Уже с половины разговора Елена стояла за колонной; смысл разговора она не могла понять, но отдельные слова долетали до нее. Когда же Богдан сжал руки Ганны и вскрикнул: «Ганнусенька, так ты не ненавидишь, не презираешь меня?» – вся кровь бросилась ей в лицо; опять эта бледная, ненавистная Ганна появляется у нее на дороге, – нет, теперь этому надо положить конец! И, вся дрожа от ярости и гнева, Елена выступила вперед.
– Ах, панно Ганно, – раздался ее надменный голос, – хотела бы я знать, что привело вас сюда?
Ганна вздрогнула и подняла голову. Прямо против нее стояла Елена. В своей роскошной французской сукне, залитая золотом и бриллиантами, она была действительно хороша и величественна, как истинная королева, но лицо ее было злобно и холодно, а змеиный взгляд, казалось, впивался в Ганну ядовитой стрелой.
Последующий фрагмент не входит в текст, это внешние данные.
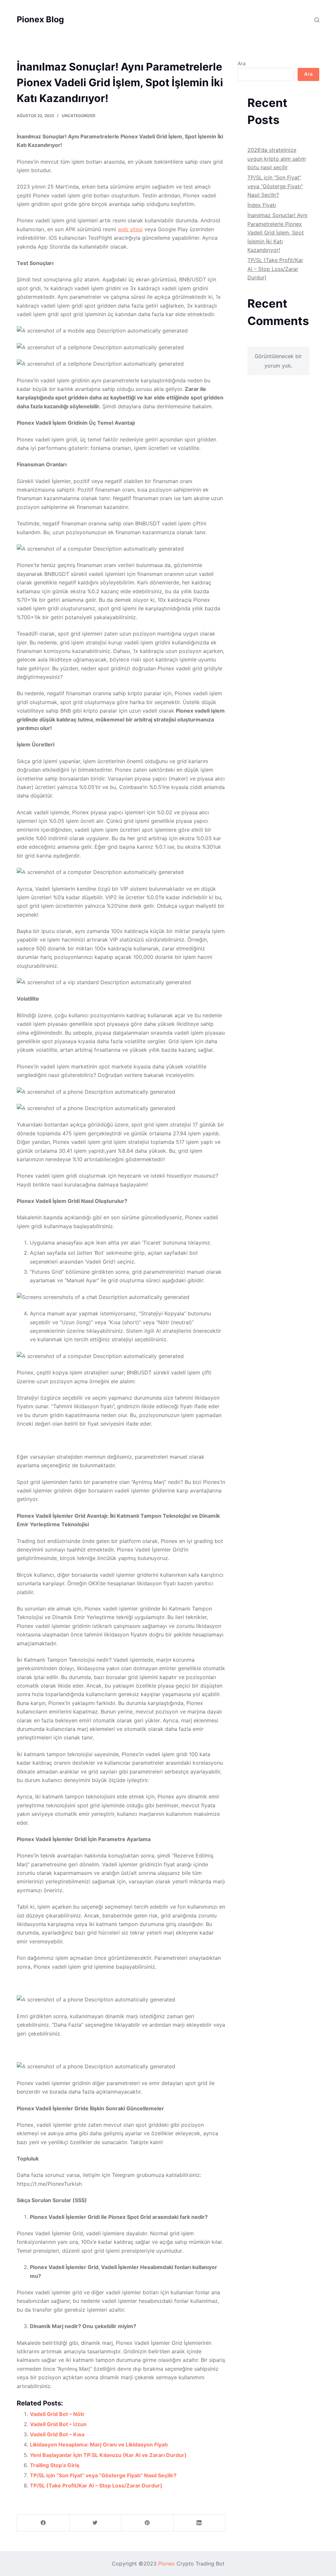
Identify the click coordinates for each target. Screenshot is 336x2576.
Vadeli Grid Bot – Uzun (58, 2424)
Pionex (166, 2563)
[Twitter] (95, 2523)
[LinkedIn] (199, 2523)
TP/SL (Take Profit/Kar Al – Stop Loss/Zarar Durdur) (96, 2485)
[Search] (316, 19)
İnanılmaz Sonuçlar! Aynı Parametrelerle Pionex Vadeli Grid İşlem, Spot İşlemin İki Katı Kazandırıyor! (277, 232)
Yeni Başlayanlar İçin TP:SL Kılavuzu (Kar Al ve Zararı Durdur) (108, 2455)
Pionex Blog (40, 19)
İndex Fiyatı (261, 205)
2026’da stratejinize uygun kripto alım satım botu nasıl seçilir (276, 159)
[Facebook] (43, 2523)
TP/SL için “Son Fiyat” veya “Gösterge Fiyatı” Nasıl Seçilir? (103, 2475)
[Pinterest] (147, 2523)
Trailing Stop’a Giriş (54, 2465)
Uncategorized (78, 115)
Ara (241, 63)
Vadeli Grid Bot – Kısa (57, 2434)
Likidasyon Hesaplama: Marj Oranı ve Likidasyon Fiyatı (99, 2444)
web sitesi (130, 229)
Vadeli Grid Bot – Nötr (57, 2414)
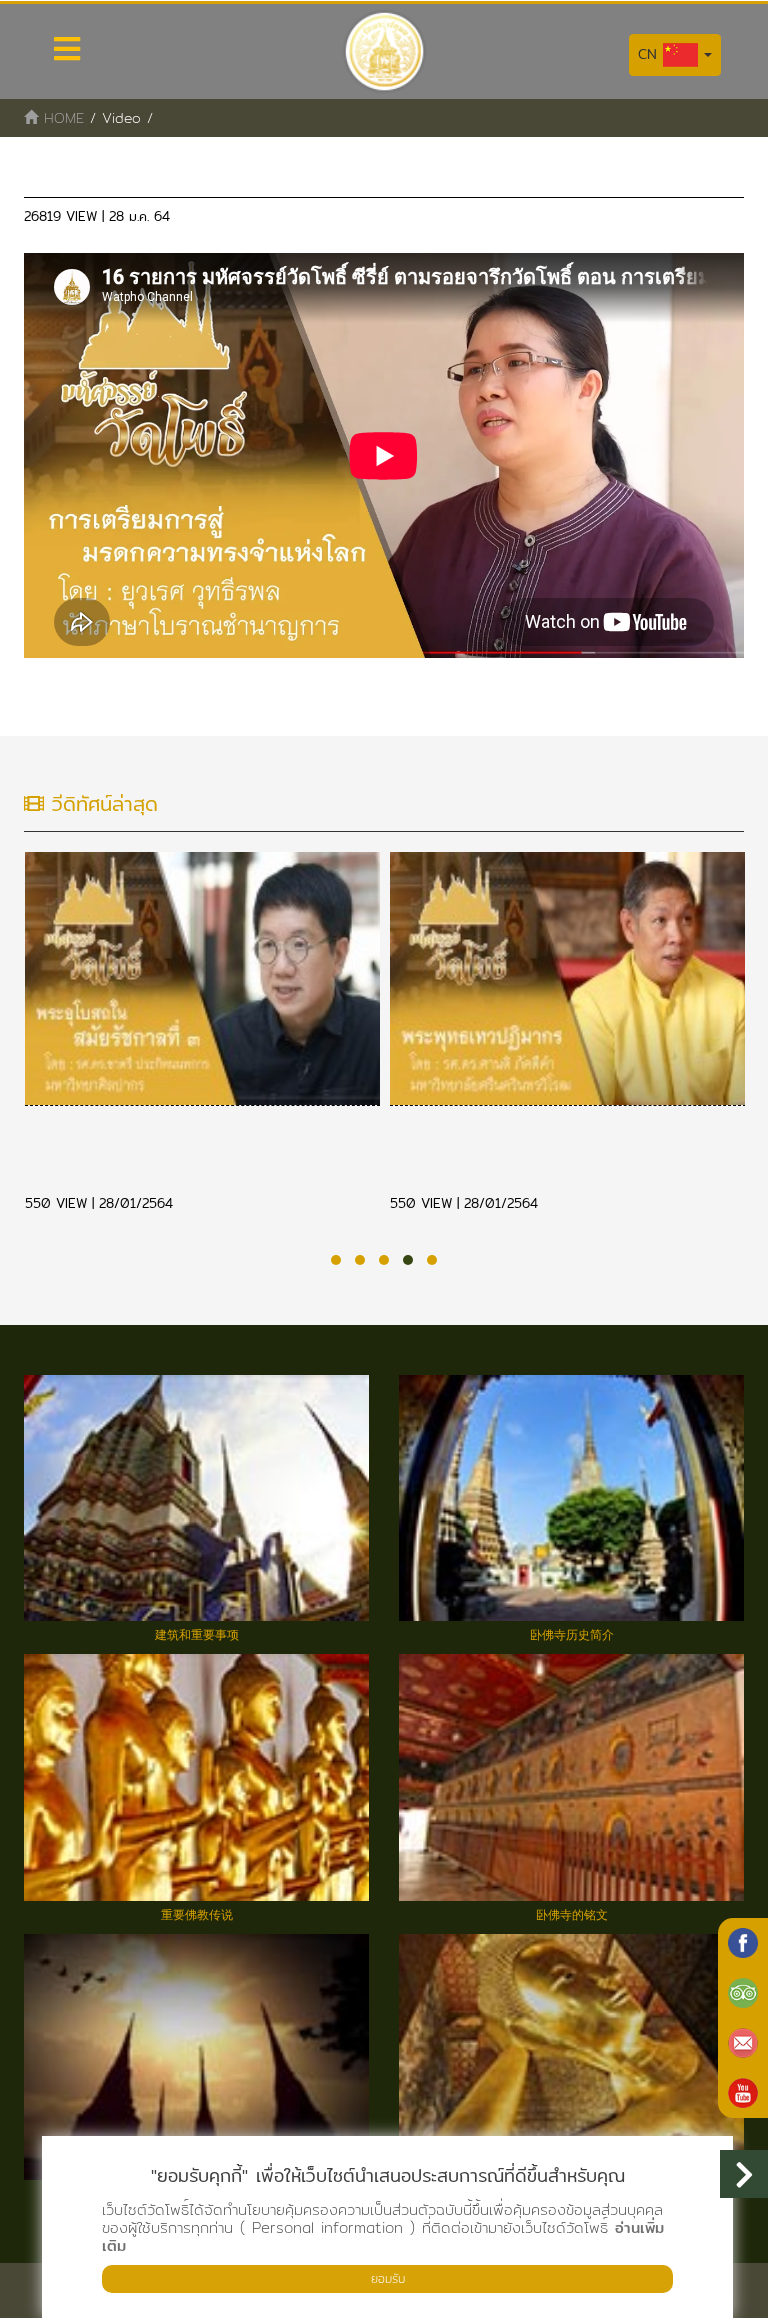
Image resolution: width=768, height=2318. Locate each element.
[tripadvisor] (743, 1993)
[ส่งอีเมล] (743, 2043)
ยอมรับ (388, 2278)
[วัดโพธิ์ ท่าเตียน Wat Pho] (743, 1943)
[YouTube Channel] (743, 2093)
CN (650, 54)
Ганна побледнела, но, преодолевши свое волнение, твердо ответила Елене:
– Я приехала к дядьку по делу.
– К дядьку, – повторила с презрительной улыбкой Елена, – здесь, панна, больше дядек нет, здесь есть ясновельможный гетман.
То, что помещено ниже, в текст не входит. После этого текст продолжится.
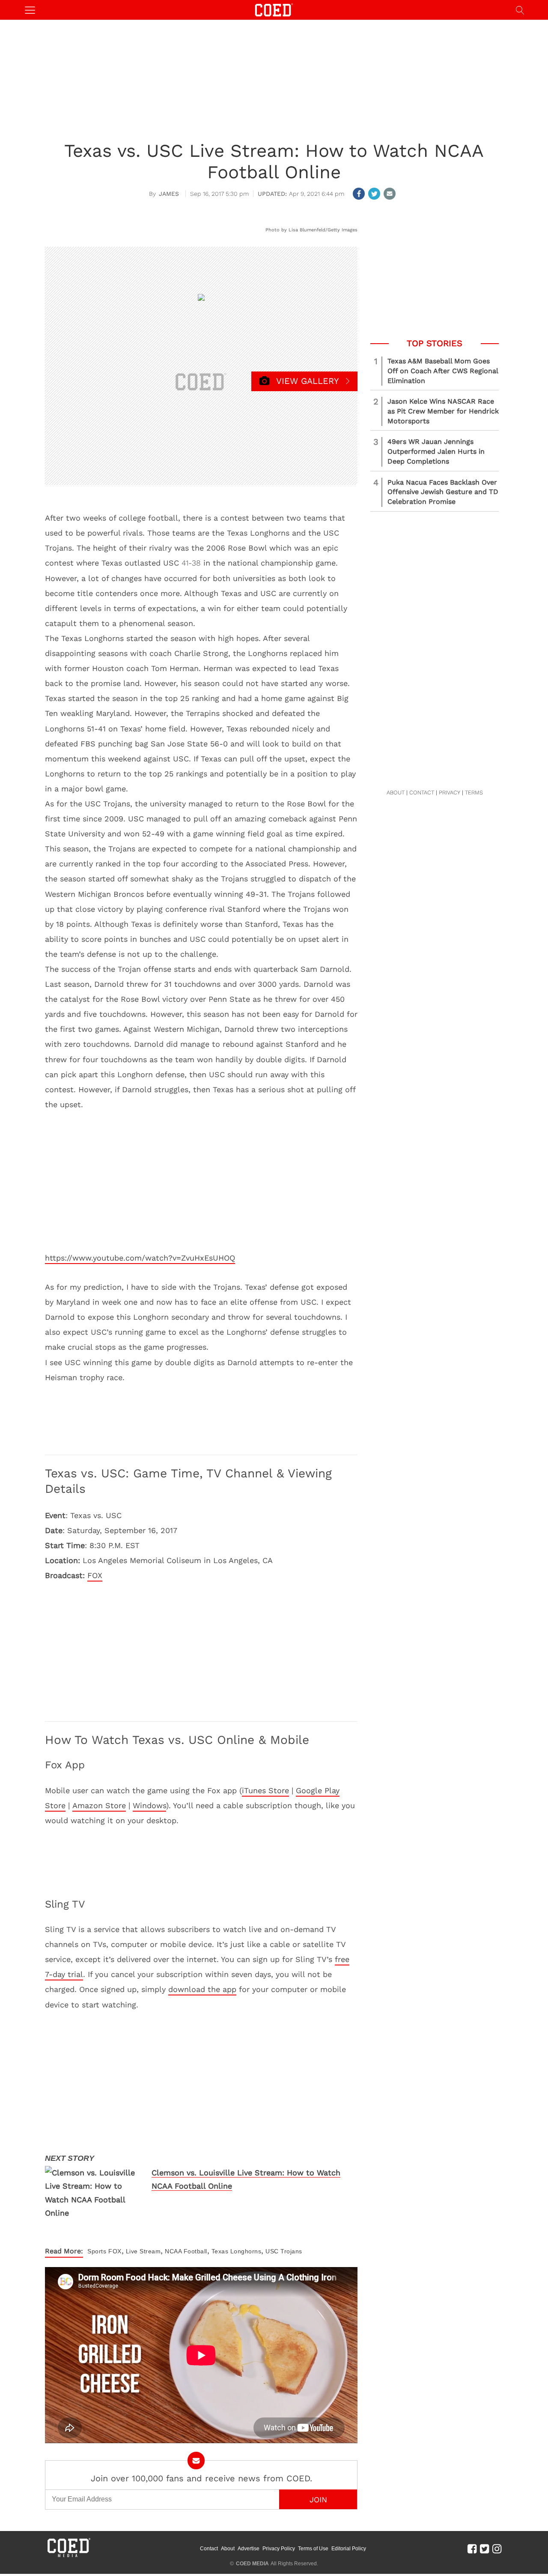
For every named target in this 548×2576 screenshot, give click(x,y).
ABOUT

– Хотя бы гетман сделался королем всей Польши, он останется дядьком для меня! – ответила гордо Ганна.
– Ха-ха-ха! Как панна уверена в себе! – разразилась Елена злобным смехом.
Ганна вся вспыхнула; обида, ярость, оскорбленное чувство, – все всколыхнулось в ней, но она сдержала себя.
– Простите, пани, – произнесла она с легким поклоном, – я приехала только к дядьку и на ваши вопросы не стану отвечать!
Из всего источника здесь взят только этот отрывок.